No último dia 11 de março, por ocasião da morte de Nancy Reagan, ex-primeira-dama dos Estados Unidos, a presidenciável democrata Hillary Clinton cometeu uma das maiores gafes com o público LGBT desde o início de sua campanha há quase um ano. Ela atribuiu ao presidente Ronald Reagan e à sua esposa Nancy o papel de trazer a epidemia da AIDS, iniciada durante o governo dele, para o centro das atenções nacionais. O fato histórico é que o então presidente simplesmente ignorou os avisos da área médica para financiar as pesquisas contra a AIDS e alertar o público sobre os riscos da doença. Durante todo o primeiro mandato de Reagan (1981–1985) não houve reação alguma do governo à epidemia. Justo pelo contrário: houve um boicote à pesquisa que pode ter evitado o salvamento de milhares de vidas tanto nos anos 1980 quanto na década seguinte.
Reagan permitiu a morte de 70.000 pessoas. Se o perpetrador dessas mortes tivesse sido a URSS e não o HIV, nosso mundo talvez não existira mais. |
Foi só quando a AIDS começou a atingir heterossexuais como o jovem hemofílico Ryan White, de 13 anos de idade e que adquiriu o HIV após uma transfusão sanguínea, que o governo começou a falar sobre a epidemia. Em 1985, Ryan foi expulso de sua escola por ser soropositivo. Graças ao apagão informativo que o governo promoveu sobre a doença, a maioria das pessoas comuns não sabia como o HIV era transmitido. Tinham medo de pegar o vírus no bebedouro do colégio. A família de Ryan entrou com um processo contra a escola e, após provar que ele não representava risco aos colegas, garantiu-lhe o direito de continuar estudando. Ele acabou se tornando uma espécie de porta-voz dos soropositivos, beijando a atriz Alyssa Milano no talk show de Phil Donahue para provar que o HIV não era transmissível desse jeito.

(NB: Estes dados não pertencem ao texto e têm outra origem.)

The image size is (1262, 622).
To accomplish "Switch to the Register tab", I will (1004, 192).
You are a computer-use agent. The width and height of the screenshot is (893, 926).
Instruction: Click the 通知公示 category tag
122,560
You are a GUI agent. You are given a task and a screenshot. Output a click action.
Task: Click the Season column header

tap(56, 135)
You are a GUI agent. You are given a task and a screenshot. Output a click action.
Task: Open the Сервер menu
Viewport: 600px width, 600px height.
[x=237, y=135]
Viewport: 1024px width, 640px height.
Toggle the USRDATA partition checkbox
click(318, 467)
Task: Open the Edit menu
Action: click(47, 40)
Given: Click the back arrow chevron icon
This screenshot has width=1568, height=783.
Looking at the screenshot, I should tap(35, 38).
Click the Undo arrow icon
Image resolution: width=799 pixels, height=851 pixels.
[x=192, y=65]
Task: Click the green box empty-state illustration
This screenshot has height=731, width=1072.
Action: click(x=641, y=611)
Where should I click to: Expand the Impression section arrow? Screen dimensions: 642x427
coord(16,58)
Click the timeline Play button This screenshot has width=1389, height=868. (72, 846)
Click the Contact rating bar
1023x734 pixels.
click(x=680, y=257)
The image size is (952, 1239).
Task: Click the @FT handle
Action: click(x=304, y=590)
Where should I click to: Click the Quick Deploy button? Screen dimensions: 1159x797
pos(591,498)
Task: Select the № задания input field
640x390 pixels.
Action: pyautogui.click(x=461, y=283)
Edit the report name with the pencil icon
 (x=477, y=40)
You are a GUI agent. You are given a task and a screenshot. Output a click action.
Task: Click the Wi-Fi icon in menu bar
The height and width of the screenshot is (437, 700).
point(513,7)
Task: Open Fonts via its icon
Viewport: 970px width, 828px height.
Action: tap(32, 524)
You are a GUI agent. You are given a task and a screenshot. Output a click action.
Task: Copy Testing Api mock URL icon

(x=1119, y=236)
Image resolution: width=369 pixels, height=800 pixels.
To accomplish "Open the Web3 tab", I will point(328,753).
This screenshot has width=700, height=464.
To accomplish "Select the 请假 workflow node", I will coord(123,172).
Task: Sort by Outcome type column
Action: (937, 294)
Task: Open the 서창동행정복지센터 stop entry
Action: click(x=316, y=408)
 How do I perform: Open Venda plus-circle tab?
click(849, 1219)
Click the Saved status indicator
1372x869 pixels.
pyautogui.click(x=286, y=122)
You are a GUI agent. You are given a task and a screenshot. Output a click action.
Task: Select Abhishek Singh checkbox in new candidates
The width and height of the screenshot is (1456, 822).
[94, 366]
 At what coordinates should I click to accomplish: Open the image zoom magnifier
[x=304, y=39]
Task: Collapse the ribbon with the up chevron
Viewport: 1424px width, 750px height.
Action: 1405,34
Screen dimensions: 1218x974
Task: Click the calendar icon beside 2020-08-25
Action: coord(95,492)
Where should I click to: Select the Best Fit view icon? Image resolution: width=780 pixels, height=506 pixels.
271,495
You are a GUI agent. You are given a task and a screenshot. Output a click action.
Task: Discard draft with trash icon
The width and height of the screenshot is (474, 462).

Numa conferência de imprensa em 1985, Reagan, já reeleito, reconhece a epidemia. Mesmo definindo a AIDS como uma doença sexualmente transmissível, expressou ceticismo em permitir que crianças como Ryan frequentassem escolas públicas. O governo já tinha sido instado a se posicionar sobre a epidemia várias vezes desde 1981. O radialista Lester Kinsolving, correspondente na Casa Branca, tentou, em vão, obter uma declaração do governo por três anos. Kinsolving primeiro indagou o secretário de imprensa do presidente sobre as mortes por AIDS em 1982; Reagan só reconheceu a epidemia na já mencionada conferência de imprensa por ocasião de casos judiciais como o de Ryan White. O primeiro discurso televisivo do presidente sobre a epidemia só ocorreu seis anos após sua posse. A essa altura, 20.849 pessoas já haviam morrido da doença.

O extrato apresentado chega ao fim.